- _The task_
Transcribe the lines from the line containing "Switch to the Manage tab" through the final line, both included, and omit the pictures from your answer.

─── Records ───

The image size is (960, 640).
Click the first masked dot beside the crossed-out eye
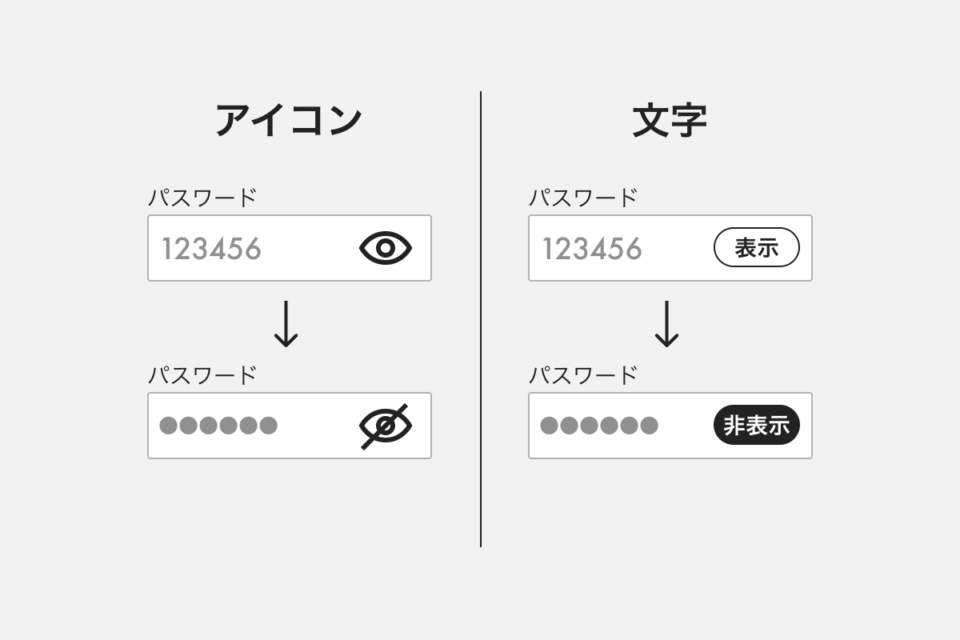(169, 426)
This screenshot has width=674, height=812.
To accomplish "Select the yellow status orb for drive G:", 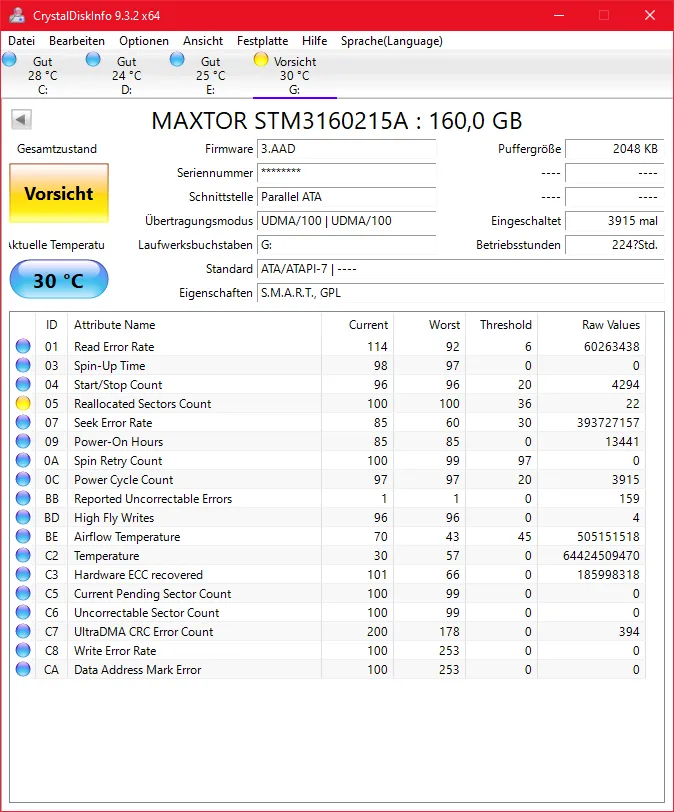I will (261, 60).
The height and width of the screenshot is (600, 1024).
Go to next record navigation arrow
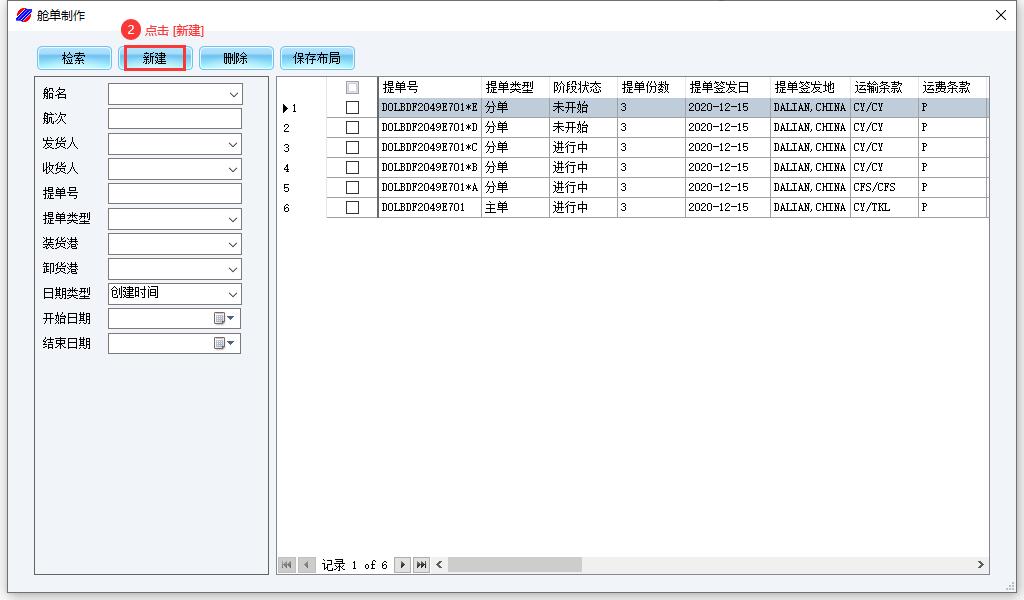pyautogui.click(x=403, y=565)
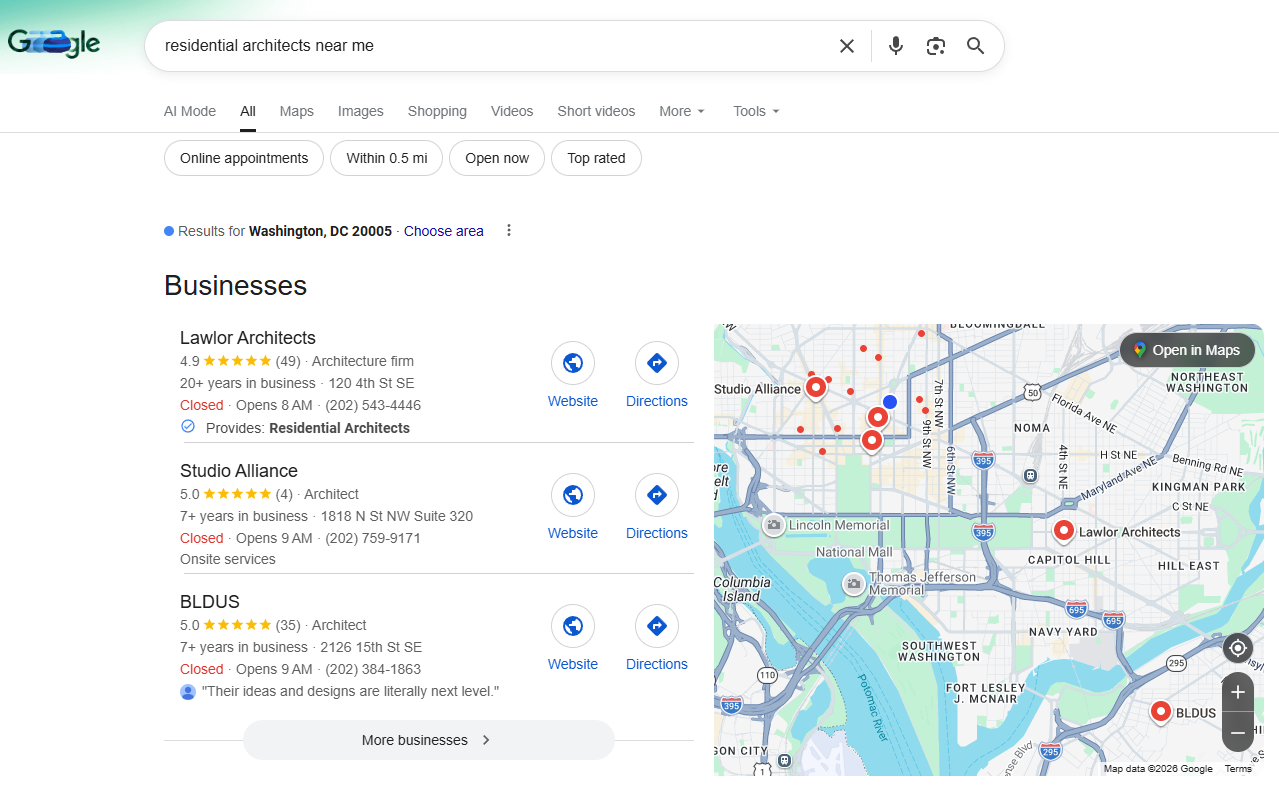
Task: Toggle the Open now filter chip
Action: (497, 158)
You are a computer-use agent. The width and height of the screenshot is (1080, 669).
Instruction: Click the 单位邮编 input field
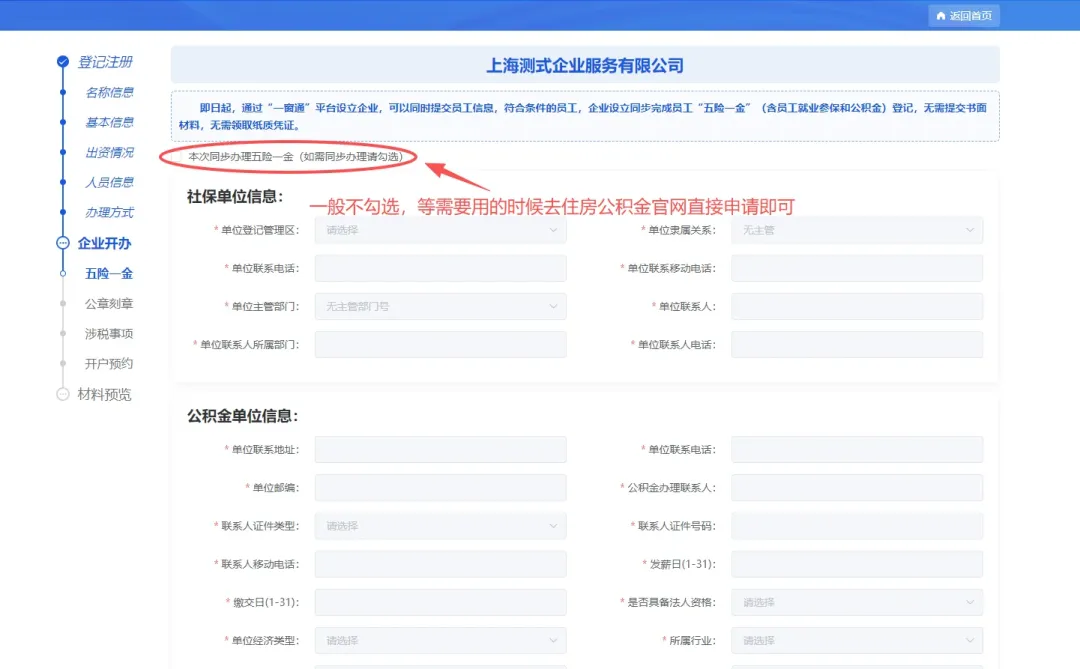(440, 487)
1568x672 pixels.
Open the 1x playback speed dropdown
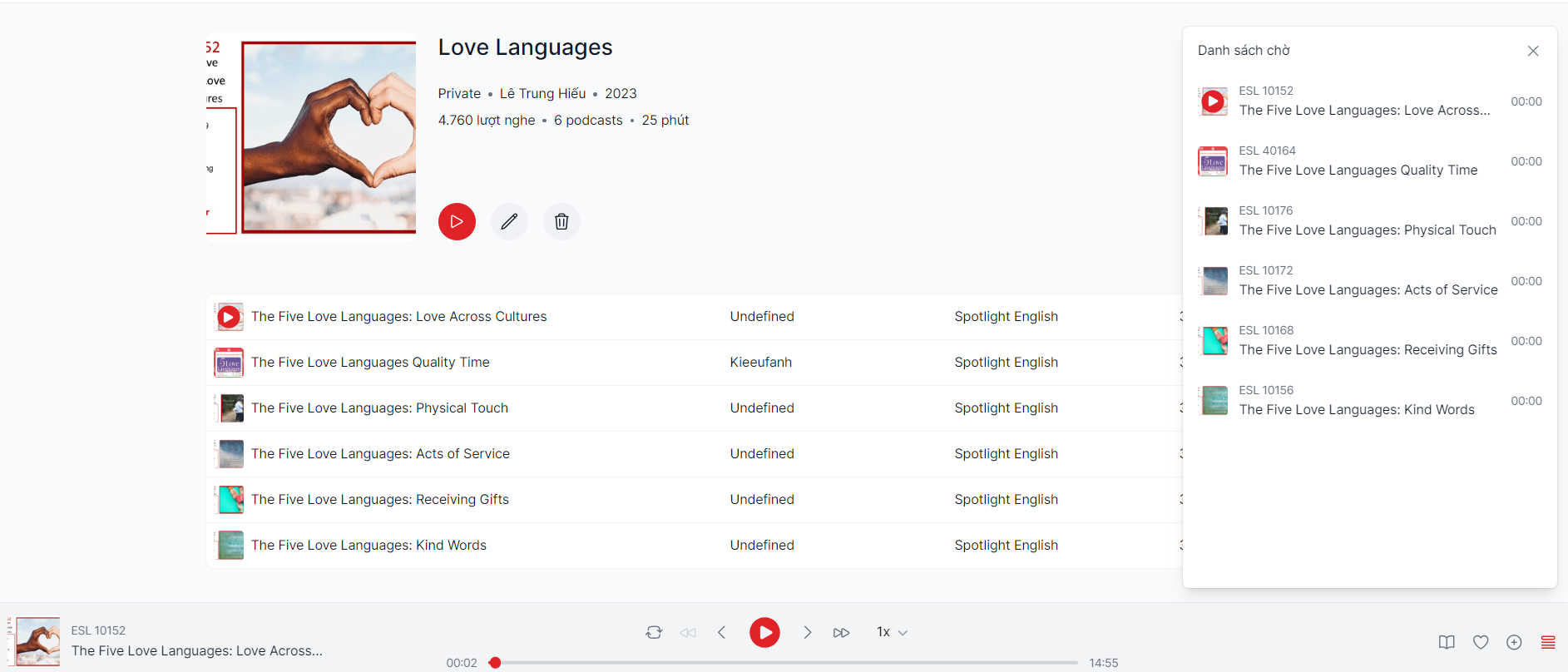pos(892,632)
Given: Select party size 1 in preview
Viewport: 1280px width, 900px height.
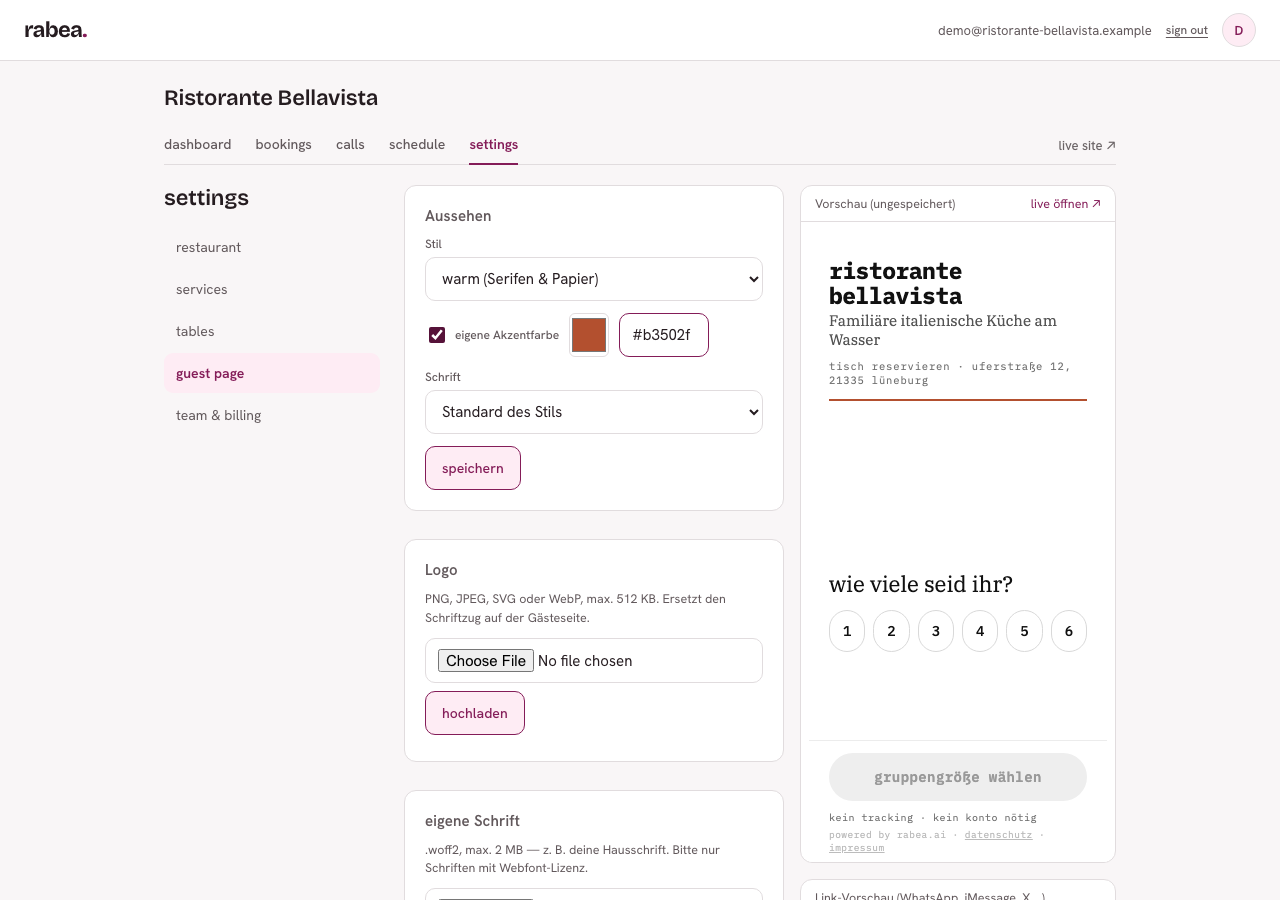Looking at the screenshot, I should pos(847,631).
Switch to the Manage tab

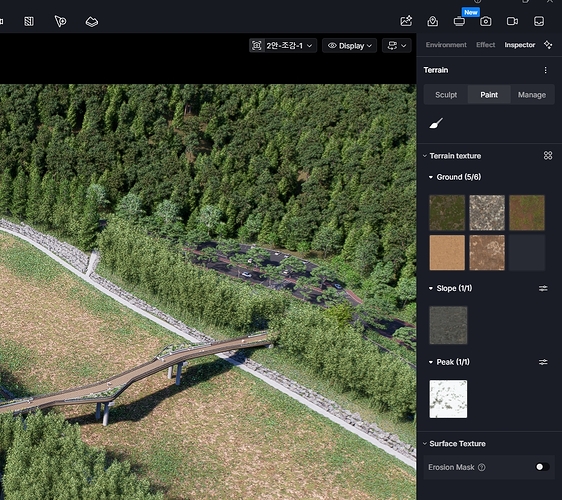tap(532, 95)
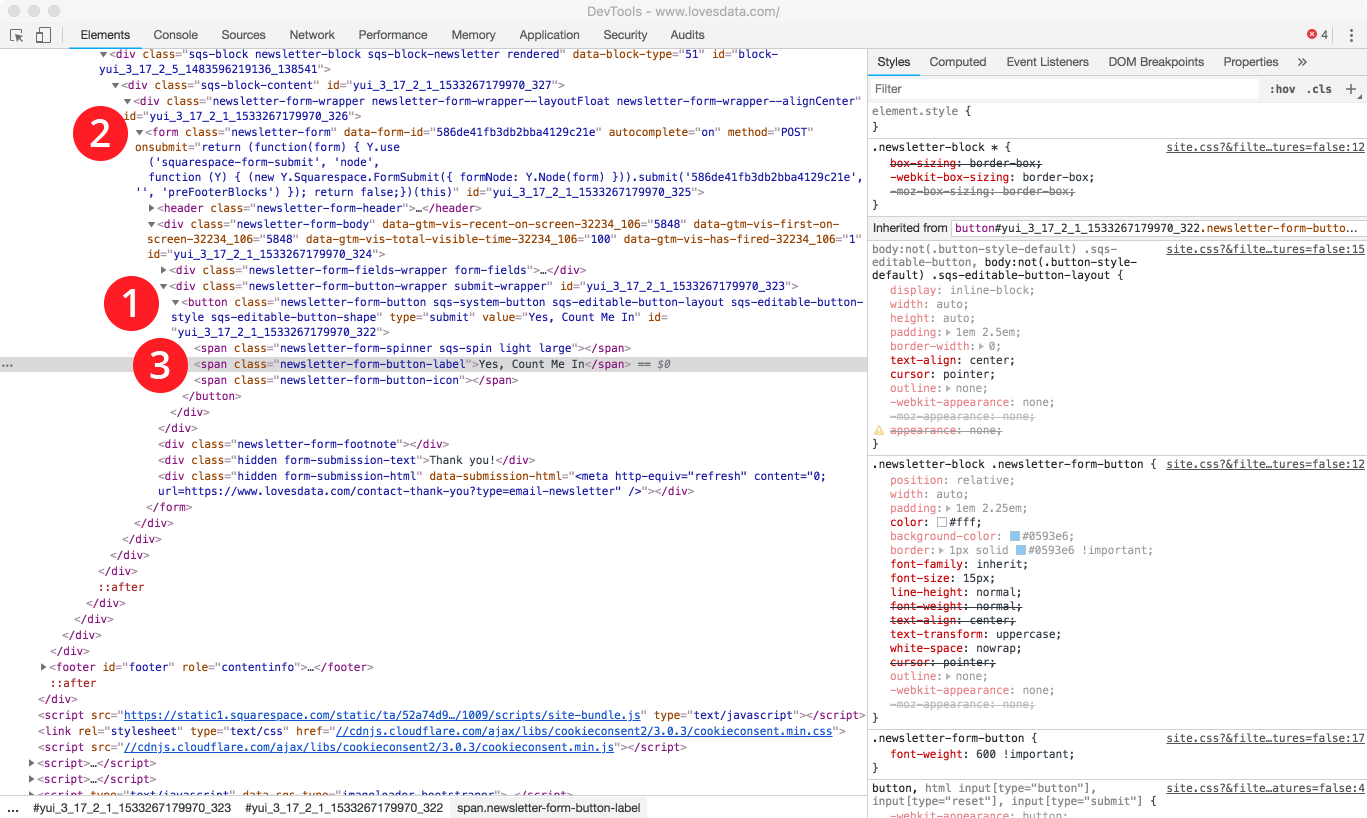This screenshot has width=1367, height=818.
Task: Toggle the .cls class editor control
Action: click(x=1319, y=89)
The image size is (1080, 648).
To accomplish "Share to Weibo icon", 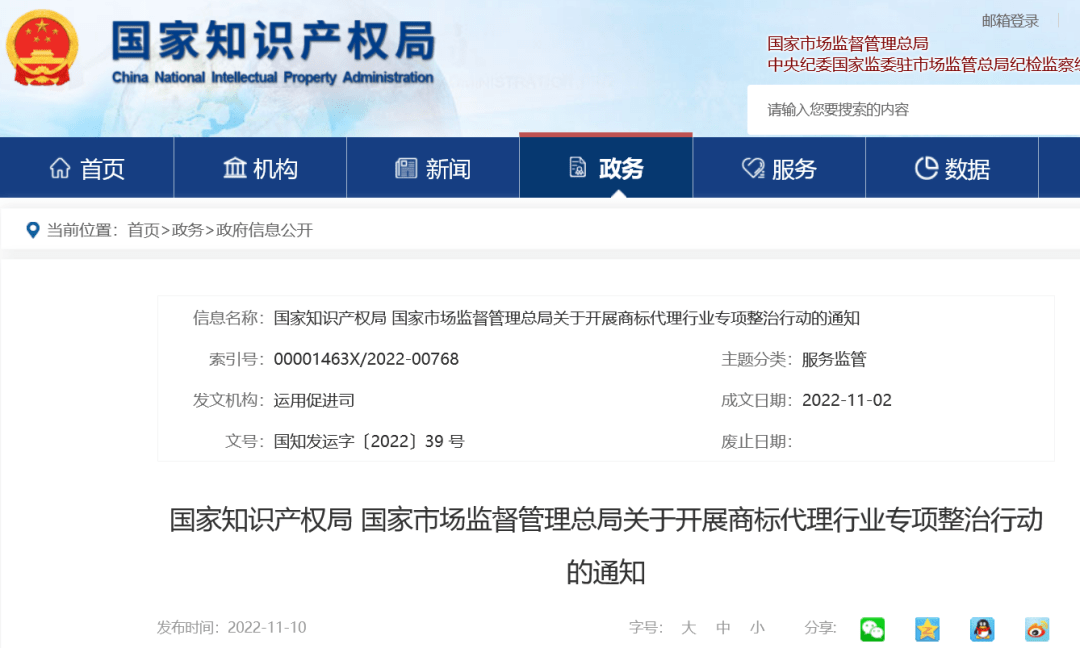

───

- _Complete output_
Switch to the Manage tab

tap(532, 95)
This screenshot has width=1367, height=818.
Task: Toggle the .cls class editor control
Action: click(x=1319, y=89)
The image size is (1080, 648).
To accomplish "Share to Weibo icon", 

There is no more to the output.